Toujours selon les éléments rassemblés par Bob Woodward, après l’attaque chimique d’avril 2017 attribuée au régime de Bachar al-Assad, Trump aurait appelé le général Mattis et lui aurait dit qu’il souhaitait assassiner le président syrien. « Tuons-le bordel ! Allons-y ! On leur rentre dedans et on les bute », aurait-il déclaré. Après avoir raccroché, Mattis se serait tourné vers un conseiller et aurait dit : « Nous n’allons rien faire de tout cela. Nous allons être beaucoup plus mesurés ». Dans un texte diffusé dans la soirée, Jim Mattis n’a pas contesté cet épisode en particulier. Mais il a affirmé n’avoir jamais prononcé « les mots méprisants » qui lui sont attribués à l’encontre du président, déplorant le recours aux sources anonymes qui affaiblit la crédibilité de ces écrits.

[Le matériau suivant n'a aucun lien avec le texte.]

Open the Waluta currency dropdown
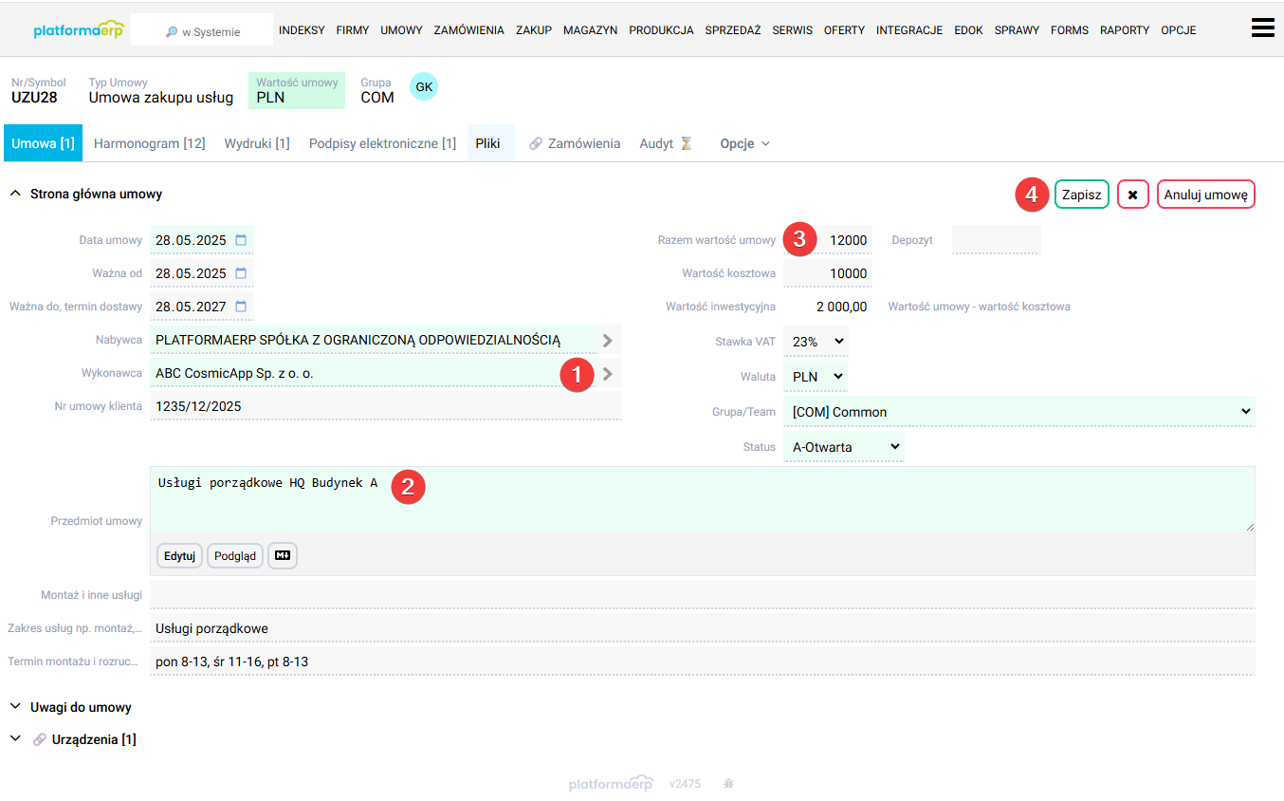Image resolution: width=1284 pixels, height=801 pixels. click(x=816, y=376)
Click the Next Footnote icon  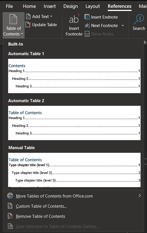click(87, 25)
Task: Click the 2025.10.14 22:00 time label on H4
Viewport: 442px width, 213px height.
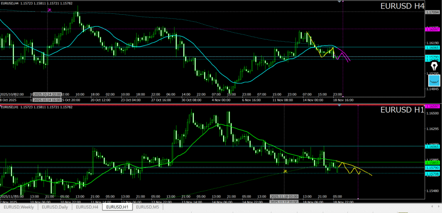Action: (x=47, y=94)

Le livre, qui doit prochainement être traduit en français, décrit aussi longuement la frustration récurrente du secrétaire général de la Maison Blanche, John Kelly, qui est traditionnellement l’homme le plus proche du président au sein de la « West Wing ». Lors d’une réunion en petit comité, il aurait ainsi affirmé, à propos de Donald Trump : « C’est un idiot. C’est inutile d’essayer de le convaincre de quoi que ce soit. Il a complètement déraillé. On est chez les fous. Je ne sais même pas ce que nous faisons là ». Dans une brève réaction, Kelly a assuré n’avoir jamais qualifié le président d’idiot et réaffirmé son engagement à ses côtés.

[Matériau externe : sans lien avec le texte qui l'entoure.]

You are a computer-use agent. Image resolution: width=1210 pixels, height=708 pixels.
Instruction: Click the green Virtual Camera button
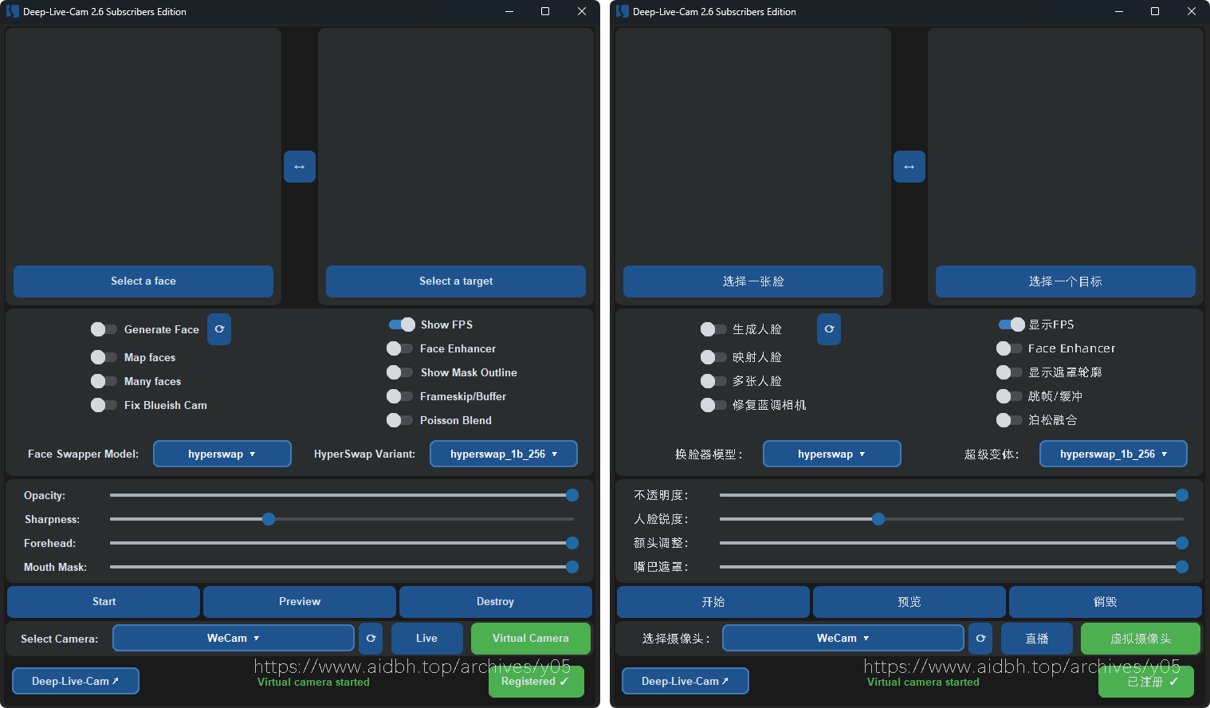(530, 638)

Subterfuges en tous genres
Bob Woodward relate par le menu les subterfuges utilisés par l’entourage du président de la première puissance mondiale pour éviter qu’il ne prenne des décisions à l’emporte-pièce. Selon l’ouvrage explosif, son ancien conseiller économique Gary Cohn a ainsi « volé une lettre qui se trouvait sur le bureau de Trump » que le président avait l’intention de signer et qui visait à officiellement retirer les États-Unis d’un accord commercial avec la Corée du Sud. Cohn a ensuite expliqué à un proche qu’il l’avait fait au nom de la sécurité nationale et que le magnat de l’immobilier n’avait jamais remarqué qu’elle était manquante.
Autre sujet incontournable lorsque l’on se penche sur la présidence Trump : les tweets. « C’est une bonne chose, mais c’est un peu dommage parce que j’étais l’Ernest Hemingway des 140 caractères », aurait déclaré le président à un conseiller lorsque le réseau social a fait passer sa limite de 140 à 280 caractères.
L’auteur affirme avoir cherché, sans succès, à interroger Donald Trump pour ce livre. Il précise que le locataire de la Maison Blanche l’a appelé mi-août, alors que le manuscrit était terminé. Le Washington Post publie l’enregistrement de la conversation entre les deux hommes, au cours de laquelle Trump affirme que personne ne lui a fait passer le message du journaliste et assure qu’il aurait « adoré lui parler ».
« Vous savez que je fais un travail extraordinaire pour le pays (…) Vous comprenez tout ça ? Enfin j’espère », lance-t-il au milieu de cet étonnant dialogue où il donne, par moments, l’impression d’être résigné.